Friday, June 10, 2011

If your running HP Virtual Connect, you better upgrade to 3.17

It’s hard for me to believe that DNS settings on your Flex10 will cause HP virtual Connect Manager to die, but apparently it’s true.  We had this issue, one of our Flex10 adapters went offline, causing our ESX hosts to go into Isolation mode, causing our guest VM’s to all power down.  I am not a happy camper with HP right now.

http://h20000.www2.hp.com/bizsupport/TechSupport/Document.jsp?objectID=c02720395&lang=en&cc=us&taskId=101&prodSeriesId=3540808&prodTypeId=329290

 

SUPPORT COMMUNICATION - CUSTOMER ADVISORY

Document ID: c02720395

Version: 5

Advisory: (Revision) HP Virtual Connect - Virtual Connect Manager May Be Unable to Communicate (NO_COMM) if DNS Is Enabled for Virtual Connect Ethernet Modules

NOTICE: The information in this document, including products and software versions, is current as of the Release Date. This document is subject to change without notice.

Release Date: 2011-04-14

Last Updated: 2011-04-14


DESCRIPTION

Document Version

Release Date

Details

5

04/14/2011

Added VC firmware v3.17 availability, VCEM clarification and an OA Customer Advisory reference to the Resolution section. Also, added clearer guidance to customers on when to perform the resolution and explanation of VC network stability in an intermittent DNS environment

4

04/07/2011

Updated Description to include an error message that may be seen when this issue occurs.

3

03/07/2011

Added clarifications to the three scenarios described in the Resolution section to ensure the full sequence of steps is followed.

2

03/04/2011

Added additional details regarding the circumstances in which the issue may occur.

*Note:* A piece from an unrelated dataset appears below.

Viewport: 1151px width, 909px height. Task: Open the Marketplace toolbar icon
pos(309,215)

Also, added three different workaround scenarios depending on whether Enclosure Bay IP Addressing (EBIPA) or external DHCP is being used and the version of OA firmware that is in use.

1

02/14/2011

Original Document Release.

The HP Virtual Connect Manager (VCM) may not be able to communicate (NO_COMM) with Virtual Connect (VC) Ethernet modules in an HP BladeSystem c-Class enclosure or multiple enclosures that are part of the same Virtual Connect Domain.

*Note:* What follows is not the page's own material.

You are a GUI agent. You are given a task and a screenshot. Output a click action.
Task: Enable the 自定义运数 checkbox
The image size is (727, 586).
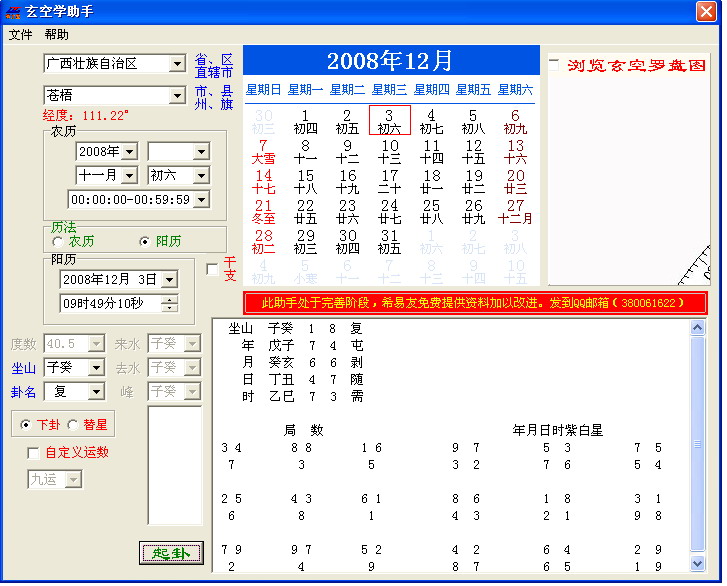tap(34, 453)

IMPORTANT: Due to the possibility of a VC network outage, HP recommends that the customer follow the Resolution below as soon as possible.

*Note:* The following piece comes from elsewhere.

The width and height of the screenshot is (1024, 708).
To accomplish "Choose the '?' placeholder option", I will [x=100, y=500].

The NO_COMM state may occur in a new or an existing environment when a VCM Administrator attempts to perform any of the following tasks:

  • Firmware Update
  • Add/remove/reset server blades or Onboard Administrator (OA) modules
  • Retrieve any VC Ethernet module status and state information (e.g. stacking links, port statistics, etc.)
  • Add/edit/copy/delete/assign Server Profile
  • Add/edit/delete VC Network
  • Configure Port Mirroring
  • Restore Domain Configuration
  • Change SNMP Settings
  • Change Advanced Ethernet Settings
  • Executing the "Complete VC Domain Maintenance" command in Virtual Connect Enterprise Manager (VCEM)

IMPORTANT: Attempting to execute any of the above tasks during NO_COMM adds additional risk of a network outage during the recovery steps described below.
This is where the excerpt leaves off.